With the release of "Gran Turismo 3: A-spec" came Logitech's GT Force racing wheel. The wheel was developed in conjunction with Sony's simulation game, and it featured force feedback for a realistic in-game driving experience. And the concept was certainly appealing, but the price tag was far from attractive since I had become so accustomed to racing with the controller's analog sticks.
Not much has changed with subsequent wheel releases - the prices remained steep and the additions of new features were scarce. Amongst claims that the wheel produced a completely new experience when playing the "Gran Turismo" games and even made some races easier, I decided that with a new generation of consoles, I should try my best to debunk this assertion.
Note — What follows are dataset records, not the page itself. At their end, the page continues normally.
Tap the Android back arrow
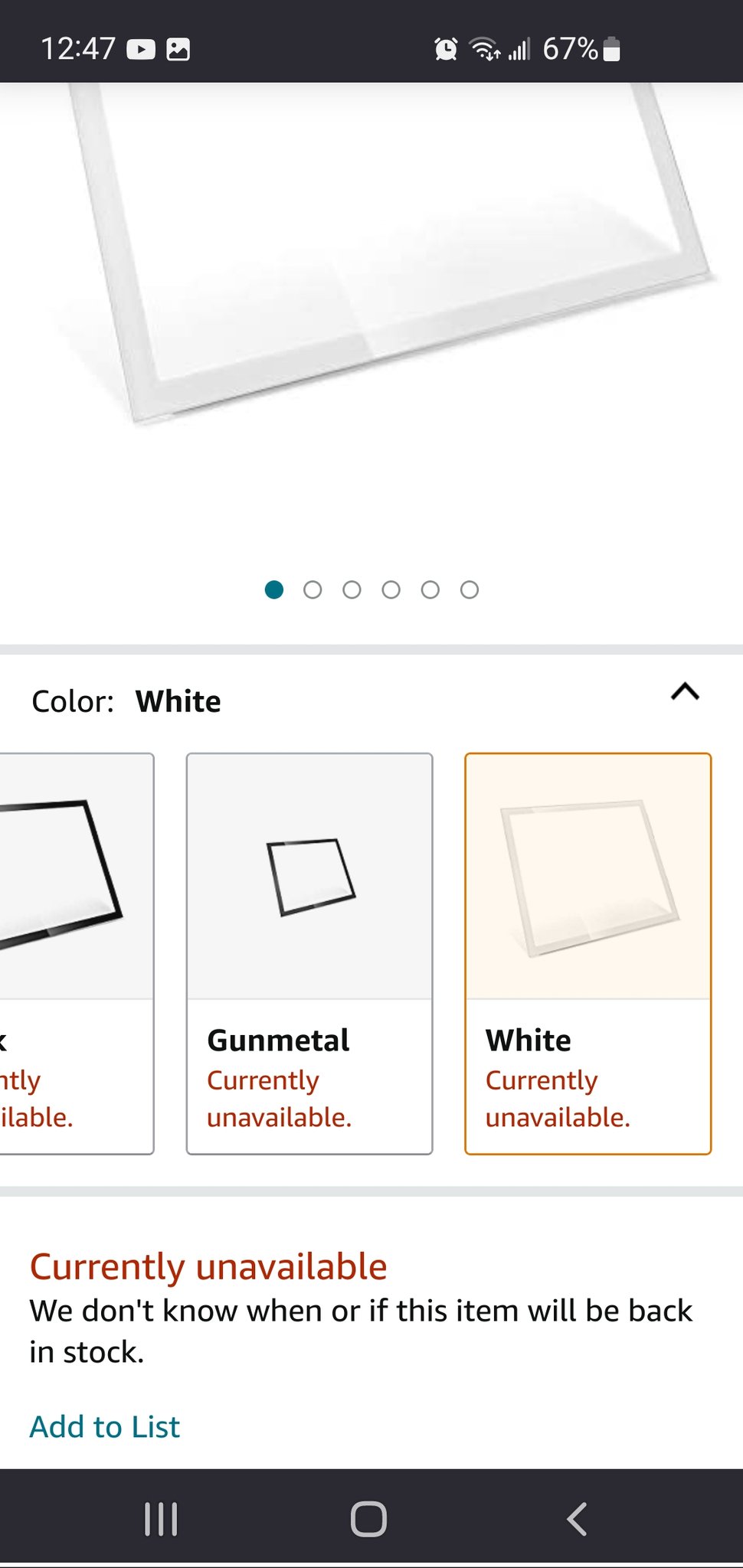[x=578, y=1519]
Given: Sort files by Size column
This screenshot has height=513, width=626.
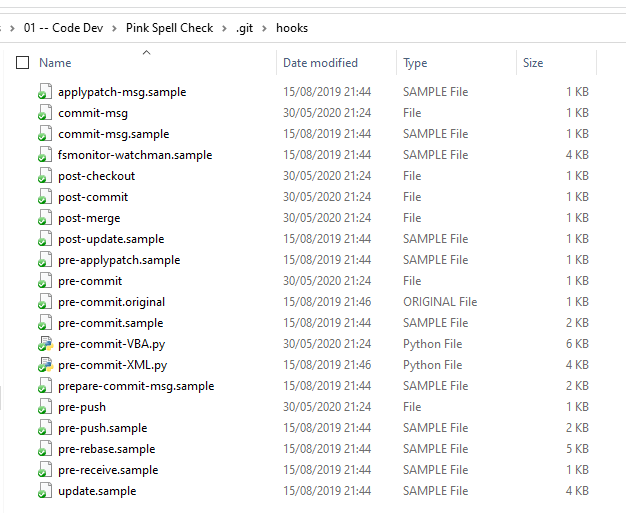Looking at the screenshot, I should click(533, 63).
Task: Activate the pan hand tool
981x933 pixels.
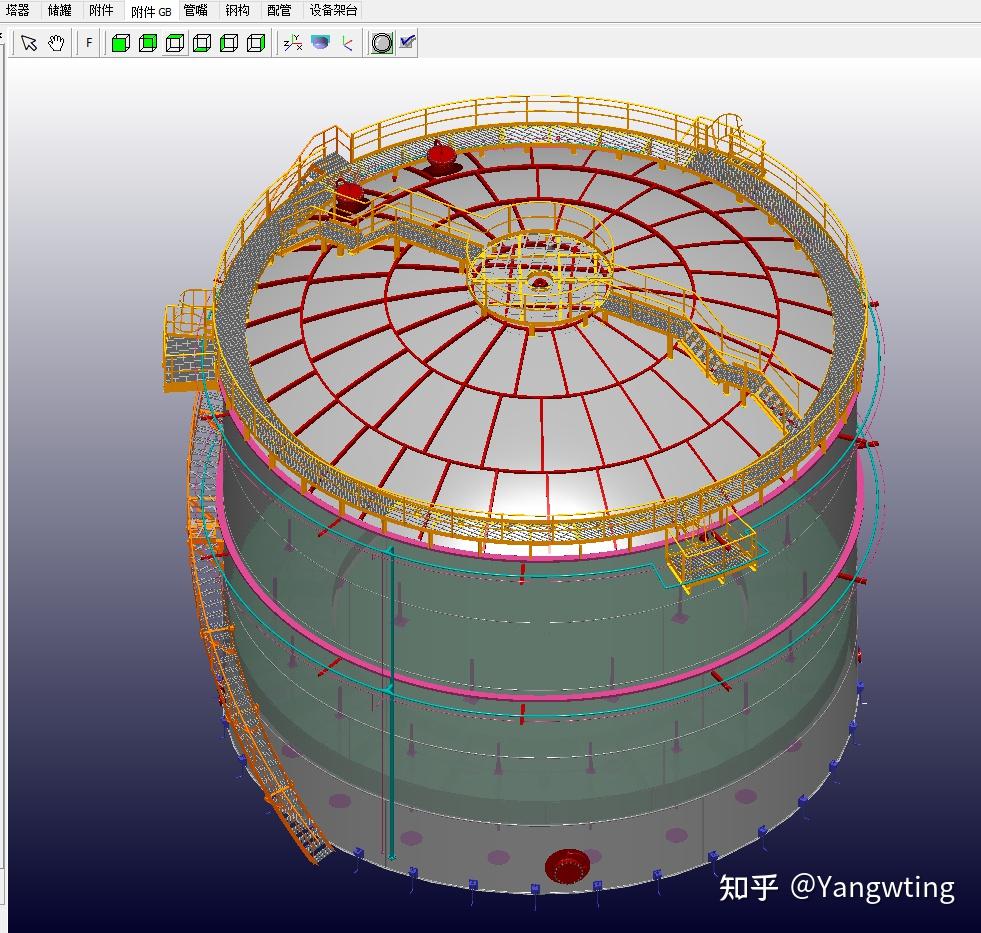Action: tap(56, 43)
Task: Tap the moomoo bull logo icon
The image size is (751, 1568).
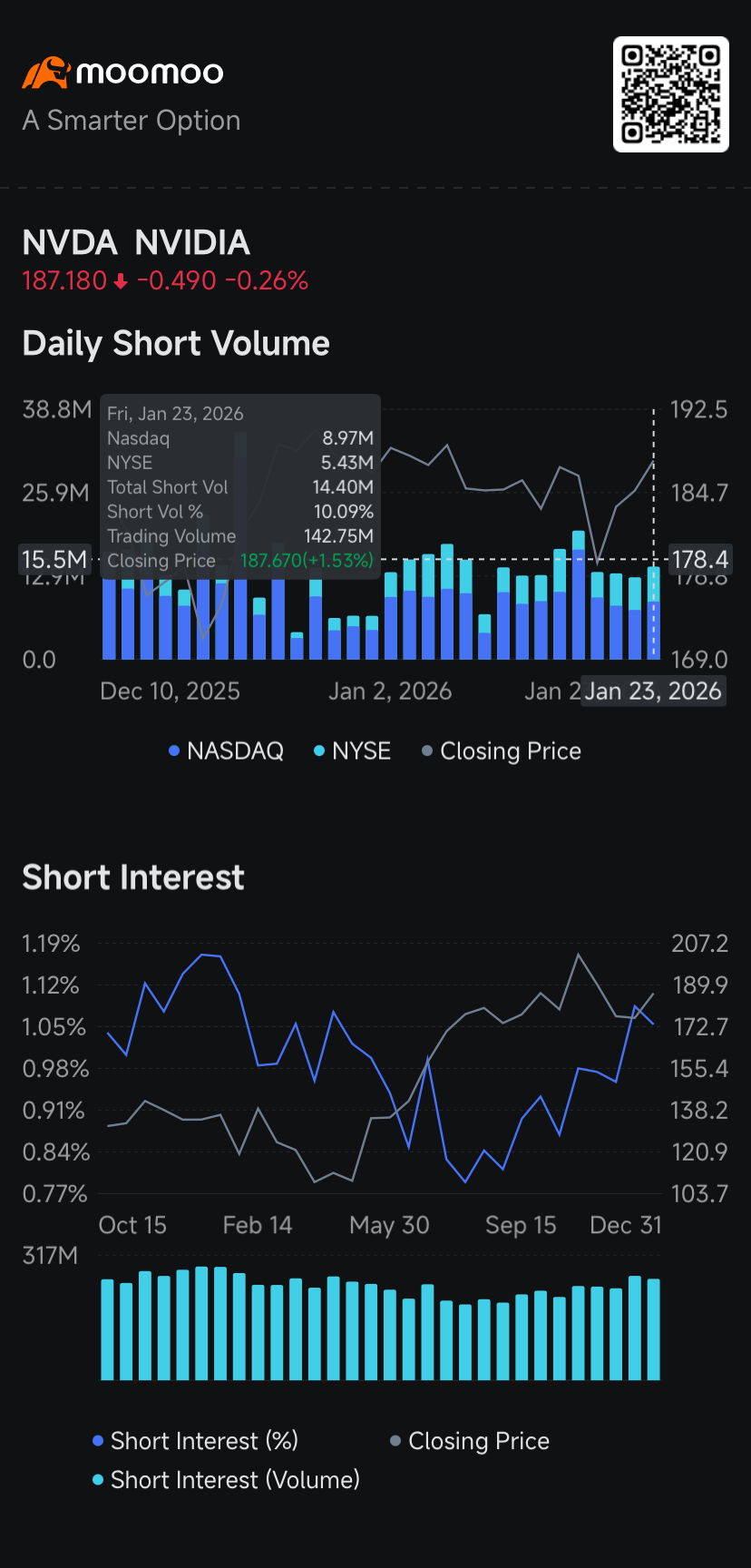Action: (45, 73)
Along side the release of "Gran Turismo 5 Prologue," Logitech unleashed its newest wheel, the Driving Force GT. Like its predecessors, the wheel features force feedback to mimic the car's handling and any bumps on the road - it even adopts a light and smooth feeling when drafting opponents. But Logitech incorporated a 24-position adjustment dial never before released on any of its previous wheels; and this feature alone skyrockets the wheel beyond any standard PlayStation controller. Rather than having to exit out of a race to make adjustments to the traction control, brake bias or various other tuning options, the dial allows the gamer to make these adjustments in realtime so that the car can be fine tuned to a specific course or competitor.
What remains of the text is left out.